Dataset items

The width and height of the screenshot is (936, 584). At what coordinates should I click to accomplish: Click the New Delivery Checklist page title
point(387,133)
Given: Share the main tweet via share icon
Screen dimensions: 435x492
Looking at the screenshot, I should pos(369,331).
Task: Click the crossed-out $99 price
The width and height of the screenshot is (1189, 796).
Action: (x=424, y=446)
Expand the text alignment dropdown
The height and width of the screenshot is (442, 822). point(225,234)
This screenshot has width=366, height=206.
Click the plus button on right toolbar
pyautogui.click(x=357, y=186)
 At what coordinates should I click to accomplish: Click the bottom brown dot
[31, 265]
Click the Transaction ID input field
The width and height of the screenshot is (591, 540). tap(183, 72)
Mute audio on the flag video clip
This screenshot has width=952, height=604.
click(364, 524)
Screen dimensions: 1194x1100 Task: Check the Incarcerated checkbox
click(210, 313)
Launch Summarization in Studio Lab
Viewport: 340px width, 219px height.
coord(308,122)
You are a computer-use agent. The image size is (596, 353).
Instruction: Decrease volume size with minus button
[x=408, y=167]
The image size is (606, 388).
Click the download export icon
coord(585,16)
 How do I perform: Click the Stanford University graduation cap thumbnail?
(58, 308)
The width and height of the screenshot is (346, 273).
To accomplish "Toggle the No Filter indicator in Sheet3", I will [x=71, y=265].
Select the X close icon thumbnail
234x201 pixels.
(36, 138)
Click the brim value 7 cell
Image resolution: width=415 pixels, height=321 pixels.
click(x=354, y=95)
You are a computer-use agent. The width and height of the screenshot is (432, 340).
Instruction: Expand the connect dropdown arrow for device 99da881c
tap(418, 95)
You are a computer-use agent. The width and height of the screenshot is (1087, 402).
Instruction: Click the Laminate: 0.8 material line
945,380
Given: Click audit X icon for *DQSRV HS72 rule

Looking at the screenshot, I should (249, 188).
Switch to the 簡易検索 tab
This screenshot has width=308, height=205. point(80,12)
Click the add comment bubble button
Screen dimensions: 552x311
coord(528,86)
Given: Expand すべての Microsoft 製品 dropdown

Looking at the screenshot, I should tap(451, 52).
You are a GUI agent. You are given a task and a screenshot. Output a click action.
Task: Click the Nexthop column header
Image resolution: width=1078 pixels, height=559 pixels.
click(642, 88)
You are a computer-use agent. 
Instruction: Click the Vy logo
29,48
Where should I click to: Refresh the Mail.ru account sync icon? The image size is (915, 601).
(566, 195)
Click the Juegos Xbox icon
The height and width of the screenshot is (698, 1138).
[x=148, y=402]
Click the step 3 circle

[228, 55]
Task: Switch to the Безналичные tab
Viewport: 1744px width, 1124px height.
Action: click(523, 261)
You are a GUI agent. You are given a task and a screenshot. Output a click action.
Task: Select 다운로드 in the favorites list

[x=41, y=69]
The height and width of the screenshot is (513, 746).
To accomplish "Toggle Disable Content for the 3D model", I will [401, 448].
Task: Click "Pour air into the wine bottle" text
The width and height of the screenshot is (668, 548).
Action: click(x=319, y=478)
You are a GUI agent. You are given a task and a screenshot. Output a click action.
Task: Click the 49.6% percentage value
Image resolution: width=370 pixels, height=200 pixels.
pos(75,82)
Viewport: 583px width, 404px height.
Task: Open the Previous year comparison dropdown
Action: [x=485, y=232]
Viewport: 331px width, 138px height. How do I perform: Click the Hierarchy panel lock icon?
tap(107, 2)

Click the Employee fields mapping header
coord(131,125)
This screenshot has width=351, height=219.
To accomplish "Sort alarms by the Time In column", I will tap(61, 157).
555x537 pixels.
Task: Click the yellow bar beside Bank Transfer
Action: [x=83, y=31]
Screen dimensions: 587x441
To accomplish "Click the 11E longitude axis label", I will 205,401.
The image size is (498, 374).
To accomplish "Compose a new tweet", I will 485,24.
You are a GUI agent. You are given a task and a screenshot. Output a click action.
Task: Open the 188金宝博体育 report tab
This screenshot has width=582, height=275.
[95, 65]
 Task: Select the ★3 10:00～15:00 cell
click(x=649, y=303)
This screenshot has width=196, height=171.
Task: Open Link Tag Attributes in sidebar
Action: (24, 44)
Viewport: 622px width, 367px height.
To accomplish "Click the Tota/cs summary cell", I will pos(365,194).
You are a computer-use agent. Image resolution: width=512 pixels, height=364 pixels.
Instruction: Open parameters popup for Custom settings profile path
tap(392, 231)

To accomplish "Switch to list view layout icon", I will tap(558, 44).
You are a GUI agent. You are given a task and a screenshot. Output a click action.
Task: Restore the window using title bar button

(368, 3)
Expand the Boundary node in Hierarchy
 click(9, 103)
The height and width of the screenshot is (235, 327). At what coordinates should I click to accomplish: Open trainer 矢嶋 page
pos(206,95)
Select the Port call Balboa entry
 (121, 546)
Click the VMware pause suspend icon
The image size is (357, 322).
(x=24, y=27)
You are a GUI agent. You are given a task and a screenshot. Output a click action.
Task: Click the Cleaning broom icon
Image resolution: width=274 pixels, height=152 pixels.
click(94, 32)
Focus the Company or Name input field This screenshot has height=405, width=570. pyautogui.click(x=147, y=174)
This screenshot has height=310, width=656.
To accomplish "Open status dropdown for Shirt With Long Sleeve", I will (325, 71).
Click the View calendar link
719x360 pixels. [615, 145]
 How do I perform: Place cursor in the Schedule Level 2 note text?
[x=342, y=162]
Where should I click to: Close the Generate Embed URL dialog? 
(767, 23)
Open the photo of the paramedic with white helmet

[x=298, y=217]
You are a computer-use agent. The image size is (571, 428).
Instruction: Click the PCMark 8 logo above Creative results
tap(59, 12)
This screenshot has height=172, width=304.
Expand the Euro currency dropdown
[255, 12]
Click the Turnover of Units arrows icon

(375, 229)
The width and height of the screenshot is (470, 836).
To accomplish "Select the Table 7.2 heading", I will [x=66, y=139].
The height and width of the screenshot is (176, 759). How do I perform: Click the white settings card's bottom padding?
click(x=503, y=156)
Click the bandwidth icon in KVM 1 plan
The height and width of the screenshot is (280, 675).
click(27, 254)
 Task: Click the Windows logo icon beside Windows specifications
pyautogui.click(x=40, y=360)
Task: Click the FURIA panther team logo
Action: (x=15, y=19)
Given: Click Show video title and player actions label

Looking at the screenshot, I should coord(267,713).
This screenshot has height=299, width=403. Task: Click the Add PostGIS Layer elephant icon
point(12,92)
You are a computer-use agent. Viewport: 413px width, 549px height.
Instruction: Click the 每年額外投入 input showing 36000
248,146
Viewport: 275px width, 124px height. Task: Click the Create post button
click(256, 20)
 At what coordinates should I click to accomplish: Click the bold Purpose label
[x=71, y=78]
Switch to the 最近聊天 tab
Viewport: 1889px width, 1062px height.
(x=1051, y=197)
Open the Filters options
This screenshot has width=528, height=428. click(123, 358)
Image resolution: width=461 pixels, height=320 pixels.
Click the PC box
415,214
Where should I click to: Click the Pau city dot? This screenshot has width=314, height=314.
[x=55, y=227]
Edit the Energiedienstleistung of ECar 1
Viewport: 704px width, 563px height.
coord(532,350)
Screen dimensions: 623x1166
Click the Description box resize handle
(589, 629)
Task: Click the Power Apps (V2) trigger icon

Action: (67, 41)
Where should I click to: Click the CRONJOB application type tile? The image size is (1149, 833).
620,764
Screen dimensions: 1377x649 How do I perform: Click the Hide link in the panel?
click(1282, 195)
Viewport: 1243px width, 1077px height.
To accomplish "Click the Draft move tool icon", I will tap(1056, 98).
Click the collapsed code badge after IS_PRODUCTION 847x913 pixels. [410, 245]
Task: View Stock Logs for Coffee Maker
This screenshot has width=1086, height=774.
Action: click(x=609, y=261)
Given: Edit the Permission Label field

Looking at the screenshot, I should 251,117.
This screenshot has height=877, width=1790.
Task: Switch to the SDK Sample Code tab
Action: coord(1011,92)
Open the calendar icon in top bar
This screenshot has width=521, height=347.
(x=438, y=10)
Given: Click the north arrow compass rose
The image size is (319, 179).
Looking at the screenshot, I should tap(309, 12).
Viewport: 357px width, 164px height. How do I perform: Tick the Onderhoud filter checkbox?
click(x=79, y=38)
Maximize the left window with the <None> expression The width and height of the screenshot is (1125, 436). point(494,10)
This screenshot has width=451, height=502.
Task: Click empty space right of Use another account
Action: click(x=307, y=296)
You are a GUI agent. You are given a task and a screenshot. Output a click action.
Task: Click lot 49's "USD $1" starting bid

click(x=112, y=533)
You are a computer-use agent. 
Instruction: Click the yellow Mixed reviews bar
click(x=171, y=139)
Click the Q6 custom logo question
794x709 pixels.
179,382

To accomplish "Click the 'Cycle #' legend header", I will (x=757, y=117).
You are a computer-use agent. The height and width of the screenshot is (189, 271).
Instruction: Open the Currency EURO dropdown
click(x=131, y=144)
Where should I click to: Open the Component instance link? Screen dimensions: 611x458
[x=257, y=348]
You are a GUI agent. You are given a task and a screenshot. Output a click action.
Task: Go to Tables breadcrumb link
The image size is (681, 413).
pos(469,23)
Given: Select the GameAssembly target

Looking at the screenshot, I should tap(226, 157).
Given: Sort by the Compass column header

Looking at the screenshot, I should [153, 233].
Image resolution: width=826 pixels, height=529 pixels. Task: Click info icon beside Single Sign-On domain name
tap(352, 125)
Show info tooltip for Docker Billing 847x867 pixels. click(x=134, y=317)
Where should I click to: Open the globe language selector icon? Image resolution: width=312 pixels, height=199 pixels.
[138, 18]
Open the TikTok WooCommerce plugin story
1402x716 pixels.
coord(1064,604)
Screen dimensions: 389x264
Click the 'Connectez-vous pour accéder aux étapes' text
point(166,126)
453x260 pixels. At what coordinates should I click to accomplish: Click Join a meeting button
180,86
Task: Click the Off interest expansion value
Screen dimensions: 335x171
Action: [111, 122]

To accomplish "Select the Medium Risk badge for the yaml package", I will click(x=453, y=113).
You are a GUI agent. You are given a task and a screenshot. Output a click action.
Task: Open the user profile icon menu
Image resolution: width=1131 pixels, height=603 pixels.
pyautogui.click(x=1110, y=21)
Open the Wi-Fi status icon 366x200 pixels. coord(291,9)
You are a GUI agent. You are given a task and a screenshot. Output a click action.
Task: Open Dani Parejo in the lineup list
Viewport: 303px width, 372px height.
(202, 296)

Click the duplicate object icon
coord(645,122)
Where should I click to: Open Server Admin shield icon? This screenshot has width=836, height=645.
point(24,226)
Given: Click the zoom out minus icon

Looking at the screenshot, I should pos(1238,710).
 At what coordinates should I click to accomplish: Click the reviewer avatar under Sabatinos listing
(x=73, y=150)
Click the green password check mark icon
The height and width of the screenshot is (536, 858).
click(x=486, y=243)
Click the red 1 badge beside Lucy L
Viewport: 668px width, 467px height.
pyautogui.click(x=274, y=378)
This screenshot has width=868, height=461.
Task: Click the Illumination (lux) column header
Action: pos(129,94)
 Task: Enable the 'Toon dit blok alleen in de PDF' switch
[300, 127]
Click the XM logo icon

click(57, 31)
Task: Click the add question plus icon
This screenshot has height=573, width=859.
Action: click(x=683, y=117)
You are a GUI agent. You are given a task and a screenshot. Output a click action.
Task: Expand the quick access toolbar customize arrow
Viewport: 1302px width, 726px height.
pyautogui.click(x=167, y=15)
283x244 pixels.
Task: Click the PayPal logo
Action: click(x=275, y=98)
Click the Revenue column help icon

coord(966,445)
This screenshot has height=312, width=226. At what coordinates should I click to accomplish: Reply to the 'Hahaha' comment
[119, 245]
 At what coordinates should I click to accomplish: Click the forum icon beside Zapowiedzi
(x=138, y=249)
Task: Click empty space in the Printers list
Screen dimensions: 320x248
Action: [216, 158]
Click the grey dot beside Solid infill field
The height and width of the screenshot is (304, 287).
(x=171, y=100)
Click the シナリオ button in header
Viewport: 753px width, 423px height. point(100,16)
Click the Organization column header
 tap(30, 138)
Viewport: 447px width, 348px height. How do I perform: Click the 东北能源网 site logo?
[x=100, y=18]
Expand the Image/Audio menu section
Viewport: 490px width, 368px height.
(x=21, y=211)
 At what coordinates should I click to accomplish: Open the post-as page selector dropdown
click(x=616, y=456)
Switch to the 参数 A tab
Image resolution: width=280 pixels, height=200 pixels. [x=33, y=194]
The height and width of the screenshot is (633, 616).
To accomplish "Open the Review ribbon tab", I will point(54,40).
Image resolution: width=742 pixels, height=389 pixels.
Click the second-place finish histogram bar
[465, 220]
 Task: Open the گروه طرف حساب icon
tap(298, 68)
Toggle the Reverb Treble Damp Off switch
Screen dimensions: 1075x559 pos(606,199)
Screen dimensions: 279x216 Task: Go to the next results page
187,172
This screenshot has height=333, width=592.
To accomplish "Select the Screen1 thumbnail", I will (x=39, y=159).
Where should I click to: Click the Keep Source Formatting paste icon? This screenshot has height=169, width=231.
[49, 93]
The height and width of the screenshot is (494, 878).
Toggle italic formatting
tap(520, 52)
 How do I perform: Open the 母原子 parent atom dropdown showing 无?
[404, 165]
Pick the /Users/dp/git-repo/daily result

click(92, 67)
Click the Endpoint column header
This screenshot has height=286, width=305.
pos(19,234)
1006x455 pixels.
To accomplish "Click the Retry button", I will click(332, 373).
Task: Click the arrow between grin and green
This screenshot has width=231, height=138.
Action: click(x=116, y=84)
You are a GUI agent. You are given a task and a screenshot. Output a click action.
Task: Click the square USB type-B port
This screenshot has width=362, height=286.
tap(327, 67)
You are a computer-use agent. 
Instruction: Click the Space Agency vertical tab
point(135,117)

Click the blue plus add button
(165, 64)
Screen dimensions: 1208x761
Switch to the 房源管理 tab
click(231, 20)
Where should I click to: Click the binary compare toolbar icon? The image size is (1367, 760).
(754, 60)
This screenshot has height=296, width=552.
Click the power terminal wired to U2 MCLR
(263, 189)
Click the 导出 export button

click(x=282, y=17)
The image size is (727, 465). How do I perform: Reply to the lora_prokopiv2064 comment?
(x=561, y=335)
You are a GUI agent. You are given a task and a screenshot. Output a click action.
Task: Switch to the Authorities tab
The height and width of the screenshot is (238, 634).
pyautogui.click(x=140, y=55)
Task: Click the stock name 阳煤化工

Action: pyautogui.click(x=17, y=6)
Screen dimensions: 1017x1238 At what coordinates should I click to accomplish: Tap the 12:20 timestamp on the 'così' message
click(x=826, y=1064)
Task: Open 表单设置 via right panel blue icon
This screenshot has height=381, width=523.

◆ **EXERCISE INSTRUCTIONS**:
Could you repeat exactly the lines above from the line with "This screenshot has width=582, height=275." up to and including the line with "You are a computer-use agent. Image", and only those?

◆ **SOLUTION FOR THIS EXERCISE**:
This screenshot has width=582, height=275.
[95, 65]
 Task: Select the ★3 10:00～15:00 cell
click(x=649, y=303)
This screenshot has width=196, height=171.
Task: Open Link Tag Attributes in sidebar
Action: (24, 44)
Viewport: 622px width, 367px height.
To accomplish "Click the Tota/cs summary cell", I will pos(365,194).
You are a computer-use agent. Image resolution: width=512 pixels, height=364 pixels.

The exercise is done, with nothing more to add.